A similar example can be seen from the huge success of the Unified Payments Interface (UPI), which has transformed the payments space in India, and has allowed service providers and product creators to build new business models. For India to progress, India needs similar data ecosystems in different sectors such as education and healthcare. If we have a national data ecosystem, then each system can leverage the data in another system. The architecture of these systems must be based on open standards to ensure interoperability.
In India, a start has been made with the India Enterprise Architecture Framework (IndEA). This is technology agnostic, and allows other technologies to co-exist and interoperate. The architecture is designed to allow autonomous evolution of other solutions. The governance structure is maintained by adhering to defined principles and standards. The MeItY (Ministry of Electronics and Information Technology) defines IndEA as a a generic framework comprising of a set of architecture reference models, which can be converted into a Whole-of-Government Architecture for India, Ministries, States, Govt. Agencies etc. The IndEA framework is based on federated architecture approach and recognizes the need to accommodate both greenfield (new) and brownfield (existing / legacy) e-governance initiatives.
The need for a common enterprise architecture framework is extremely vital, as it can eliminate duplicate and wasteful efforts. Further, there are many data silos in many departments that can be prevented and data can be exchanged and leveraged for better efficiency and productivity gains. This can prove to be extremely useful in many states, as they can leverage national data ecosystems and frameworks to quickly rollout e-governance projects. There are many similar opportunities in sectors such as healthcare and education, where a transformational e-governance plan can make a huge difference.

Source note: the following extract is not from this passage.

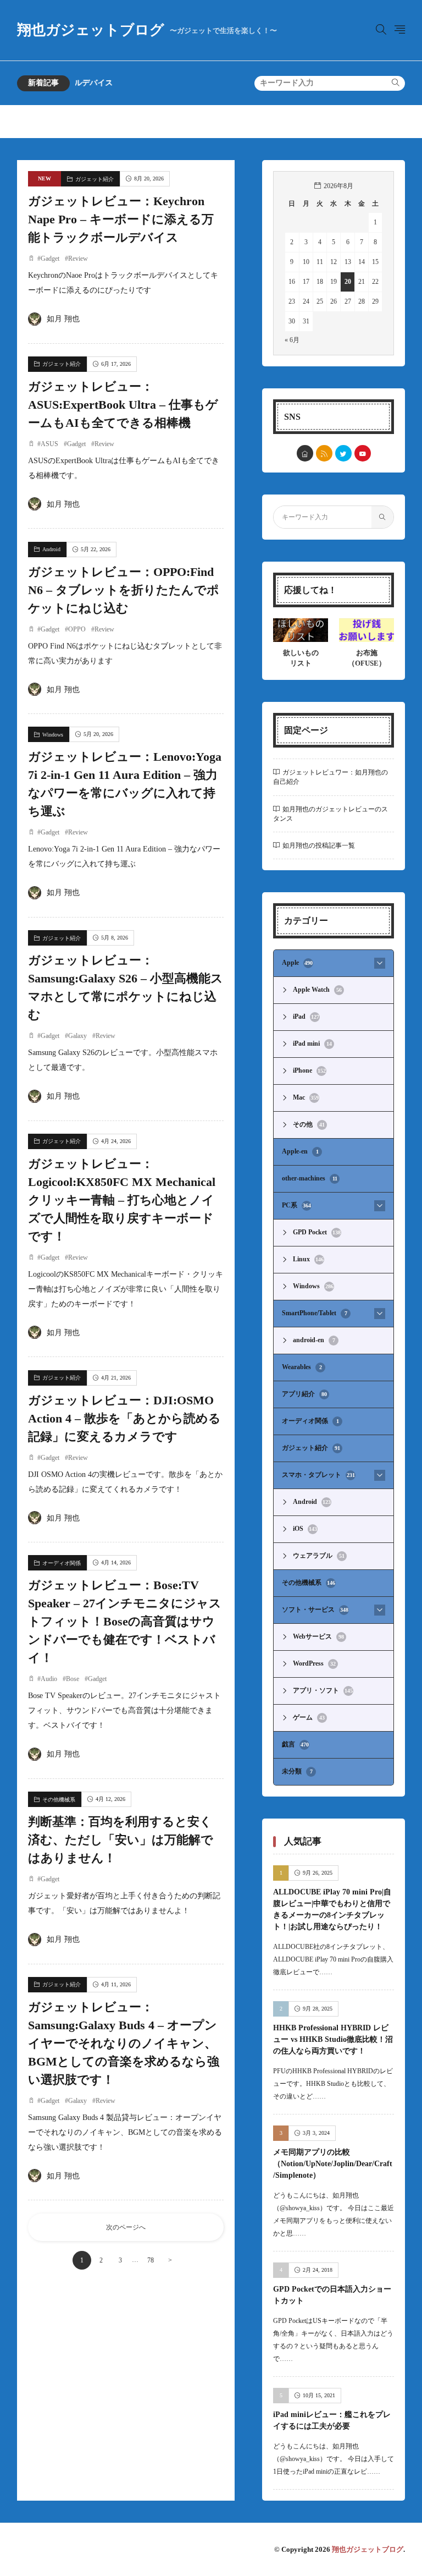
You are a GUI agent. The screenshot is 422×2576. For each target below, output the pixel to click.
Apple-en (300, 1151)
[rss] (324, 453)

As the IndEA architecture shows, once a basic foundation is in place, then government departments can leverage the framework to design and customize applications according to the unique requirements of their own state or region. Common elements such as identity authentication and payment can be quickly replicated across regions without any major change. Many state government departments in different states today have common requirements. By having a centralized digital data ecosystem, backward states can catch up with the developed states by leveraging established standards and frameworks.
If the best practices of each state is mapped and the best features are incorporated, it prevents reinventing of the wheel, and enables states to focus more on things that can improve the life of the average citizen.
India already has proven national platforms such as Aadhaar, UPI, GSTN and GeM. It is now time to replicate a similar story in important nationally relevant sectors such as healthcare, education and logistics!